§ SHORT PROBLEM A: Copy out, word for word, the rows from the line containing "Task: Select the Collectd Settings tab" through the line containing "Looking at the screenshot, I should [40, 28].", both included. Leave the pictures out.

===== SOURCE =====

- Promotional poster of the film
- Directed by: Subash Koirala
- Screenplay by: Subash Koirala, Shivashish Jaishy
- Produced by: Sushan Prajapati, Suraj Koirala, Upendra Lamichhane, Bikash Duwal (Executive Producer)
- Starring: Raj Ballav Koirala Nisha Adhikari Rabi Giri Bijaya Giri
- Cinematography: Sushan Prajapati
- Edited by: Raju Dhungana
- Music by: Ujjwal Meghi Gurung
- Production companies: Ideas and Images Pvt. Ltd.
- Release date: 18 May 2012;
- Country: Nepal
- Language: Nepali

= Apabad =

Apabad is a 2012 Nepal Drama film directed by Subash Koirala and starring Raj Ballav Koirala, Nisha Adhikari, Rabi Giri and Bijaya Giri.

==Plot==

The film depicts an encounter between Suyog (Raj Ballav Koirala) and his experiences in a lonely and secluded island after trying to escape his good for nothing fate.

===== DATA PROVIDED =====

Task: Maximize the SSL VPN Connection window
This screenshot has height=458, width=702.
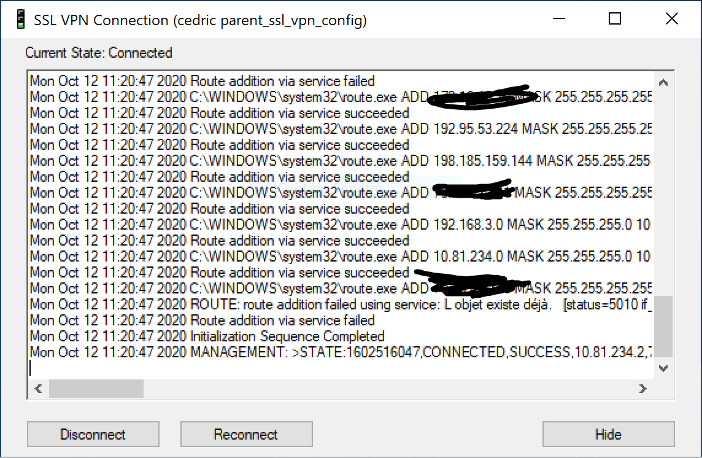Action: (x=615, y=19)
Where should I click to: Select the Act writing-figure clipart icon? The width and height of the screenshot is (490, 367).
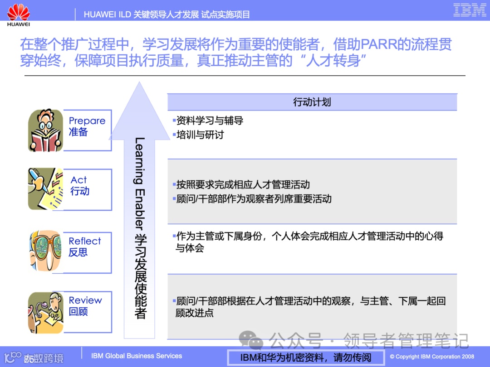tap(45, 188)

=====
===== DATA PROVIDED =====

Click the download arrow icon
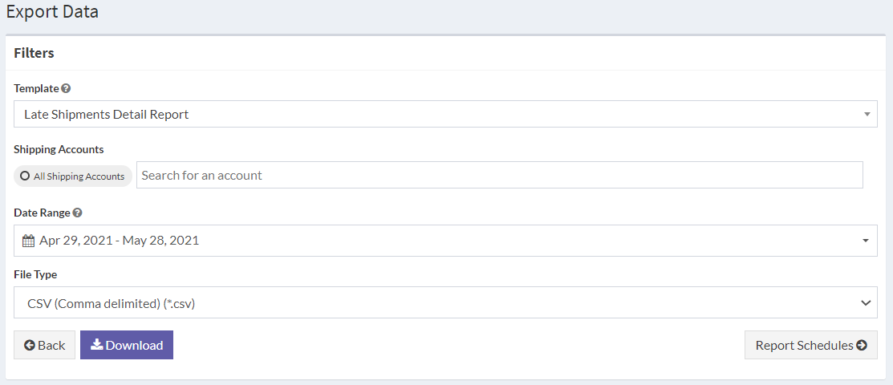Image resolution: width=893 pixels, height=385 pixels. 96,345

=====
===== DATA PROVIDED =====

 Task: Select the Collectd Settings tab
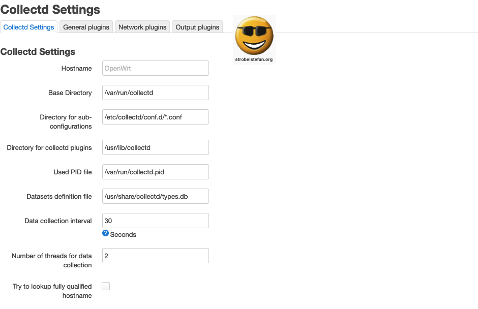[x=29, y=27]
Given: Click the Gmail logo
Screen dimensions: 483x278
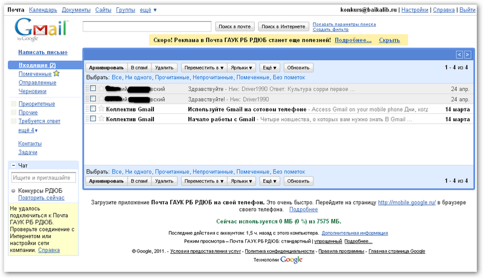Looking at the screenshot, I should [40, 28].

=====

§ SHORT PROBLEM B: Write the next part of the article on the film Apabad, picking up right after its last sentence.

§ EXERCISE OUTPUT A:
 Task: Select the Collectd Settings tab
[x=29, y=27]
Given: Click the Gmail logo
Screen dimensions: 483x278
Looking at the screenshot, I should [40, 28].

§ EXERCISE OUTPUT B:
Facing failures even before starting his career, Suyog decides to put an end to all his miseries. However, death betrays him and he reaches an isolated island where he faces a hard time for self survival.

On the other hand, Sunanda (Nisha Adhikari), is a friend in need to Suyog. However, after the supposed demise of her friend, the sympathy turns into love as the lady reads the boy's personal diary.

Suyog finally defeats loneliness and finds a way out of the abandoned land.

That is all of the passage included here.